Supplied text -
In [None]:
import random

session_id = random.randint(0,1000000)
delta_table_path = "/delta/delta-table-{0}".format(session_id)

delta_table_path

In [None]:
## Create a table

In [None]:
data = spark.range(0,5)
data.show()
data.write.format("delta").save(delta_table_path)

In [None]:
## Read data

In [None]:
df = spark.read.format("delta").load(delta_table_path)
df.show()

In [None]:
## Update table data

In [None]:
data = spark.range(5,10)
data.write.format("delta").mode("overwrite").save(delta_table_path)
df.show()

In [None]:
## Save as catalog tables

In [None]:
data.write.format("delta").saveAsTable("ManagedDeltaTable")
spark.sql("CREATE TABLE ExternalDeltaTable USING DELTA LOCATION '{0}'".format(delta_table_path))
spark.sql("SHOW TABLES").show()

- With this code, you created a new table in the catalog from an existing dataframe, referred to as a managed table
- Then you defined a new external table in the catalog that uses an existing location, referred to as an external table
- In the output you can see both tables, no matter how they were created, are listed in the catalog.

- Now you can look at the extended properties of both of these tables

In [None]:
spark.sql("DESCRIBE EXTENDED ManagedDeltaTable").show(truncate=False)

In [None]:
spark.sql("DESCRIBE EXTENDED ExternalDeltaTable").show(truncate=False)

## Conditional update without overwrite
- Delta Lake provides programmatic APIs to conditional update, delete, and merge data into tables
    - This is commonly referred to as an upsert

In [None]:
from delta.tables import *
from pyspark.sql.functions import *

delta_table = DeltaTable.forPath(spark, delta_table_path)

# Here you just added 100 to every even ID.
delta_table.update(
  condition = expr("id % 2 == 0"),
  set = { "id": expr("id + 100") })
delta_table.toDF().show()

In [None]:
delta_table.delete("id % 2 == 0")
delta_table.toDF().show()

In [None]:
# Notice that every even row has been deleted.
new_data = spark.range(0,20).alias("newData")

delta_table.alias("oldData")\
    .merge(new_data.alias("newData"), "oldData.id = newData.id")\
    .whenMatchedUpdate(set = { "id": lit("-1")})\
    .whenNotMatchedInsert(values = { "id": col("newData.id") })\
    .execute()

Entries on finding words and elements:
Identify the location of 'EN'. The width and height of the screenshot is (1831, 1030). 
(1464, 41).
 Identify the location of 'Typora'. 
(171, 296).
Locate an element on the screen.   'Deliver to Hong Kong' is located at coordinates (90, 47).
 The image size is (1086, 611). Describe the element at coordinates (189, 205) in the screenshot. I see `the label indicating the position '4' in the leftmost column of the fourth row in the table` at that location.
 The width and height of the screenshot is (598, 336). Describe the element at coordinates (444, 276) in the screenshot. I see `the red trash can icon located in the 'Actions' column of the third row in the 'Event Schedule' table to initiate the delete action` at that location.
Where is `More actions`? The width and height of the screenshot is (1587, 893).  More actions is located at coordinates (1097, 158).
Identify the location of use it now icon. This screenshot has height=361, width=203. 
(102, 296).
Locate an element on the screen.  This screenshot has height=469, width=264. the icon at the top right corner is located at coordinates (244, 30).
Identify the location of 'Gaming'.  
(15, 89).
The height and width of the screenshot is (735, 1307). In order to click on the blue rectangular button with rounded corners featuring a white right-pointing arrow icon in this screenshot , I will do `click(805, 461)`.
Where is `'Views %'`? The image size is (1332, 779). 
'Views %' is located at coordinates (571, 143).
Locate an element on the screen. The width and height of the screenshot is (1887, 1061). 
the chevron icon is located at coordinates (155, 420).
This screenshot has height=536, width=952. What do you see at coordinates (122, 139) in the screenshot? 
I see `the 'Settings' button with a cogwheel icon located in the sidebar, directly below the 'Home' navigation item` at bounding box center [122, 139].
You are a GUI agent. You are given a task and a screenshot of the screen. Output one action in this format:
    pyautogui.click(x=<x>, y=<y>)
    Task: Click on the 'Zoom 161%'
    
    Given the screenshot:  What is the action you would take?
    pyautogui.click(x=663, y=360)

Given problem 1 - In the Delta Lake notebook, what term is used for conditionally updating, deleting, and merging data into tables?
Given problem 2 - Pick up the Delta Lake notebook after its last line and continue it.

Final result 1 - An upsert.

Final result 2 -
delta_table.toDF().show(100)

## History
- Delta Lake's has the ability to allow looking into history of a table
- That is, the changes that were made to the underlying Delta Table
- The cell below shows how simple it is to inspect the history.

In [None]:
delta_table.history().show(20, 1000, False)

In [None]:
## Read older versions of data using Time Travel

In [None]:
df = spark.read.format("delta").option("versionAsOf", 0).load(delta_table_path)
df.show()

In [None]:
## Write a stream of data to a table

In [None]:
streaming_df = spark.readStream.format("rate").load()
stream = streaming_df\
    .selectExpr("value as id")\
    .writeStream\
    .format("delta")\
    .option("checkpointLocation", "/tmp/checkpoint-{0}".format(session_id))\
    .start(delta_table_path)

In [None]:
## Read a stream of changes from a table

In [None]:
delta_table.toDF().sort(col("id").desc()).show(100)

In [None]:
delta_table.history().drop("userId", "userName", "job", "notebook", "clusterId", "isolationLevel", "isBlindAppend").show(20, 1000, False)

In [None]:
stream.stop()
delta_table.history().drop("userId", "userName", "job", "notebook", "clusterId", "isolationLevel", "isBlindAppend").show(100, 1000, False)

In [None]:
spark.sql("DESCRIBE HISTORY delta.`{0}`".format(delta_table_path)).show()